- **Short problem 1**: Extract the records from their first line through the line containing "center [2285, 589].", including both ends, and reproduce those lines without any change.

Despair and rage among Gaza's youths  By Heather Sharp 
 BBC News, Gaza 

Ten young men sit talking and smoking by the light of a paraffin lamp in a 
basement room.
 
The flags of militant groups - Hamas, Islamic Jihad - flutter outside
among the densely packed cinder-block houses of Gaza's Jabaliya refugee
camp. 
The area is a key haunt of the factions behind the
rocket attacks that Israel's recent assault on Gaza was aimed at
ending. 
Its frustrated, mainly unemployed youths are prime recruitment targets for the 
militants. 
But as the young men, sitting in coats in the unheated room, mull over
Israel's 22-day operation, despair is as common a theme as revenge. 
About half of the group say they have been members of armed groups at some 
point. Others now say they want to join. 
“ I hope an earthquake flattens this place  ” 
Jihad al-Ajramy, 24, Jabaliya refugee camp 
"I used to keep away from military activity," says student Ahmad
al-Khateeb, 21. "I wanted to graduate and leave the country. I was
sometimes afraid of death". 
But now, unable to sit his exams because his ID papers
are buried under the rubble of his home, he says his views have
"completely changed". 
Sports science student Mohammad al-Mukayed, 22, says he
saw three children killed by an airstrike as they played in the street
just meters away from him. 
"They were just pieces of flesh. I wanted to help but I
couldn't. I do think of joining a group. I would rather be killed
defending my land than die like these kids, doing nothing." 
Hassan Abu al-Jeddian, 23, says says he was not
interested in militant activity before the war, and his views have not
changed. 
He says his cousin's head was blown off in an air
strike and describes watching three young boys killed as a car in front
of him was hit, but says simply, "I am a civilian".

- **Short problem 2**: Copy the whole article on despair and rage among Gaza's youths word for word.

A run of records
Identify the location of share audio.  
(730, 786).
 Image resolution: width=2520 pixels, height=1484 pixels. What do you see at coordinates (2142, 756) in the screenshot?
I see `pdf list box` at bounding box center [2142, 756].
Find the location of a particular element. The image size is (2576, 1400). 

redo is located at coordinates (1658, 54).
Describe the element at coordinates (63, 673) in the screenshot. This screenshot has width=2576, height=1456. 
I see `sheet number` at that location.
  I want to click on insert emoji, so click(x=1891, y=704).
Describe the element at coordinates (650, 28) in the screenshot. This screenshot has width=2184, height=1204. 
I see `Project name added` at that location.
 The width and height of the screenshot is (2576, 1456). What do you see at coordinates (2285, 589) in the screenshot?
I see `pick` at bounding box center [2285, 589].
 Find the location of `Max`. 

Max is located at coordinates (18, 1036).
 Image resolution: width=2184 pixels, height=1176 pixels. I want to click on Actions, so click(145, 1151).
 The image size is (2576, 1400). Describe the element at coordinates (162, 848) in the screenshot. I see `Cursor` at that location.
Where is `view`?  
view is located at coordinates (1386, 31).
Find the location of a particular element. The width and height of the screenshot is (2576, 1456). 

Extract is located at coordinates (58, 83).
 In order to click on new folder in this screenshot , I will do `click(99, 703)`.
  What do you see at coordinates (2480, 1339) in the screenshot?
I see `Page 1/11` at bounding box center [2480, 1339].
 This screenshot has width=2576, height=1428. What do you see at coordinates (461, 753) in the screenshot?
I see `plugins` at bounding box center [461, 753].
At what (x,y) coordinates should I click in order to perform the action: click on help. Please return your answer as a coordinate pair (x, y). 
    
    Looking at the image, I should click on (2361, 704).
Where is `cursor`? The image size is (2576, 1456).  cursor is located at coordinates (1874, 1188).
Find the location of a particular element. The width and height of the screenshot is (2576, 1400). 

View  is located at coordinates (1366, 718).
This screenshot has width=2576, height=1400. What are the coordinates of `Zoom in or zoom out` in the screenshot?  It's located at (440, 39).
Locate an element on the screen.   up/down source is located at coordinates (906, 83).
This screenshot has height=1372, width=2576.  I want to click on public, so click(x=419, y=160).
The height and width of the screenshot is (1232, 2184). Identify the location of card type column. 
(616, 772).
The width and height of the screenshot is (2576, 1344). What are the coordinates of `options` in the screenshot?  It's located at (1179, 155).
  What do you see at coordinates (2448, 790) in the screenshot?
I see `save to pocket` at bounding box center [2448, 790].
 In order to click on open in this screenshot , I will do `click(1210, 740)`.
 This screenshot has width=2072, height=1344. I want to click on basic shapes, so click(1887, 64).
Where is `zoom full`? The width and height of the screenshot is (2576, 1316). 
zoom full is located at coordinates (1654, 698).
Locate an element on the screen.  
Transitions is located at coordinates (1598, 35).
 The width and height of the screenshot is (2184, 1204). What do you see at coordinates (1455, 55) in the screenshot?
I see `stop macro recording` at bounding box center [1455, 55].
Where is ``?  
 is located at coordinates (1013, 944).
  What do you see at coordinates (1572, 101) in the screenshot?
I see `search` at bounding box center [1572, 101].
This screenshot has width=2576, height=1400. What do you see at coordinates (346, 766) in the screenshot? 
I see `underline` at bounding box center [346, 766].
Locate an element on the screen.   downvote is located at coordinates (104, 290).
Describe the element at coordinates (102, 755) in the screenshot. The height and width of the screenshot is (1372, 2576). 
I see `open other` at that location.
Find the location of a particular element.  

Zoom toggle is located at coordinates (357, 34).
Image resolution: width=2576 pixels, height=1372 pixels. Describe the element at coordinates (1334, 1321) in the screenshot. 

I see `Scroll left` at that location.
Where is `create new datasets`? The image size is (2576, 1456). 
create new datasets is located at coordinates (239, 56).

- **Exercise response 1**:
Identify the location of share audio.  
(730, 786).
 Image resolution: width=2520 pixels, height=1484 pixels. What do you see at coordinates (2142, 756) in the screenshot?
I see `pdf list box` at bounding box center [2142, 756].
Find the location of a particular element. The image size is (2576, 1400). 

redo is located at coordinates (1658, 54).
Describe the element at coordinates (63, 673) in the screenshot. This screenshot has width=2576, height=1456. 
I see `sheet number` at that location.
  I want to click on insert emoji, so click(x=1891, y=704).
Describe the element at coordinates (650, 28) in the screenshot. This screenshot has width=2184, height=1204. 
I see `Project name added` at that location.
 The width and height of the screenshot is (2576, 1456). What do you see at coordinates (2285, 589) in the screenshot?
I see `pick` at bounding box center [2285, 589].

- **Exercise response 2**:
Despair and rage among Gaza's youths  By Heather Sharp 
 BBC News, Gaza 

Ten young men sit talking and smoking by the light of a paraffin lamp in a 
basement room.
 
The flags of militant groups - Hamas, Islamic Jihad - flutter outside
among the densely packed cinder-block houses of Gaza's Jabaliya refugee
camp. 
The area is a key haunt of the factions behind the
rocket attacks that Israel's recent assault on Gaza was aimed at
ending. 
Its frustrated, mainly unemployed youths are prime recruitment targets for the 
militants. 
But as the young men, sitting in coats in the unheated room, mull over
Israel's 22-day operation, despair is as common a theme as revenge. 
About half of the group say they have been members of armed groups at some 
point. Others now say they want to join. 
“ I hope an earthquake flattens this place  ” 
Jihad al-Ajramy, 24, Jabaliya refugee camp 
"I used to keep away from military activity," says student Ahmad
al-Khateeb, 21. "I wanted to graduate and leave the country. I was
sometimes afraid of death". 
But now, unable to sit his exams because his ID papers
are buried under the rubble of his home, he says his views have
"completely changed". 
Sports science student Mohammad al-Mukayed, 22, says he
saw three children killed by an airstrike as they played in the street
just meters away from him. 
"They were just pieces of flesh. I wanted to help but I
couldn't. I do think of joining a group. I would rather be killed
defending my land than die like these kids, doing nothing." 
Hassan Abu al-Jeddian, 23, says says he was not
interested in militant activity before the war, and his views have not
changed. 
He says his cousin's head was blown off in an air
strike and describes watching three young boys killed as a car in front
of him was hit, but says simply, "I am a civilian".